The primary outcome of all-cause mortality or nonfatal new Q-wave MI at 2 years occurred in 3.81 percent of patients in the experimental arm vs 4.37 percent of patients in the reference arm. The 13 percent reduction with the experimental regimen (risk ratio [RR], 0.87; 95 percent confidence interval [CI], 0.75 to 1.01; p=0.73) did not reach statistical significance, although a significant reduction in this endpoint was seen with the experimental regimen at 1 year (1.95 percent vs 2.47 percent; RR, 0.79; 95 percent CI, 0.64 to 0.98; p=0.028).

“There was no evidence for a difference in treatment effects for the primary endpoint across the prespecified subgroups of patients stratified by indication [ACS or SCAD], age [> or 75 years], diabetes mellitus, renal failure, peripheral vascular disease, treatment of left main coronary artery lesion, and geographic area,” reported investigator Professor Patrick Serruys of the Erasmus University, Rotterdam, the Netherlands. “However, the RR for patients above 75 years of age and those from Western Europe was 0.75 and 0.83, respectively, with a 95 percent CI just below 1 [0.58 to 0.99 and 0.69 to 0.99, respectively].”

In terms of safety, grade 3 or 5 bleeding (based on the Bleeding Academic Research Consortium [BARC] criteria) occurred in 1.47 percent of patients in the experimental arm vs 1.7 percent of those in the reference arm at 1 year (RR, 0.86; 95 percent CI, 0.67 to 1.11; p=0.243). At 2 years, the rate was 2.04 percent vs 2.12 percent (RR, 0.97; 95 percent CI, 0.78 to 1.20; p=0.77).

Importantly, adherence to the experimental regimen showed a continuous decrease throughout the trial, dropping from 98 percent at discharge to 82 percent at 1 year and 78 percent at 2 years. In contrast, adherence to the reference regimen was 97 percent at discharge, 89 percent at 1 year, and 93 percent at 2 years.

“Lack of adherence to the experimental regimen in the second year of follow-up might have compromised the assessment of superiority,” Serruys noted. “Further per-protocol analysis will be performed to adjust for the difference in treatment adherence between the two arms.”

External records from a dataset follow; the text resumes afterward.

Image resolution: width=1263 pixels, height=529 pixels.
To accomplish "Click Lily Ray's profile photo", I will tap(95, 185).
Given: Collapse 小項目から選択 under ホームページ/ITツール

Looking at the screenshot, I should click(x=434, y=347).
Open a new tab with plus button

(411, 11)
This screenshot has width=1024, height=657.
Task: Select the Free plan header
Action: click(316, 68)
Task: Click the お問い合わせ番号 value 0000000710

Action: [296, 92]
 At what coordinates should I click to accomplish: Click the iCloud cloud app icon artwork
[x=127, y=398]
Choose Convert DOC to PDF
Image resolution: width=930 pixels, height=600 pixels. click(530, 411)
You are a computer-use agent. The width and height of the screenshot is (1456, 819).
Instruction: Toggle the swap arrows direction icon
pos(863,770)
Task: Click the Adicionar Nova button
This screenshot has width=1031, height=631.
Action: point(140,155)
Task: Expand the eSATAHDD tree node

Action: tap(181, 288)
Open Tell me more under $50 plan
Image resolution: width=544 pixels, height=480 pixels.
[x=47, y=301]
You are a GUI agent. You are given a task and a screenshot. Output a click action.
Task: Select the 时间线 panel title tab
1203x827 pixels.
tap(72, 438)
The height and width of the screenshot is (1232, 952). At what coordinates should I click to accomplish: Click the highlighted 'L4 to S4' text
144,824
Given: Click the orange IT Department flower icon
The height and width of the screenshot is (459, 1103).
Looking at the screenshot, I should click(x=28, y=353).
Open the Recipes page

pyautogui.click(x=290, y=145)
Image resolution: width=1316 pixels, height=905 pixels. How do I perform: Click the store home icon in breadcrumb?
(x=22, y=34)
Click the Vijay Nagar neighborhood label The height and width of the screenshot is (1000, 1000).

“Drug nonherence is difficult to prevent because it is mostly related to patients feeling uncomfortable with the drug. However, the small further reduction in drug adherence during the second year of the trial is unlikely to have driven the reduction in treatment effect of ticagrelor during this period,” said discussant Dr Adnan Kastrati of the German Centre for Cardiovascular Research, Munich, Germany. “The most appropriate interpretation in this regard is that the trial results were achieved despite inferior drug adherence in the experimental arm.”

“Although GLOBAL LEADERS is a formally negative trial, it may have a positive impact on the overall value of ticagrelor therapy in patients with CAD undergoing PCI,” he continued. “Questions now to be answered are whether 1 month of aspirin is absolutely needed after PCI in patients who are on ticagrelor, whether all patients need the same 90 mg dose of ticagrelor after PCI, and whether all patients should be treated with ticagrelor beyond 1 year after PCI.”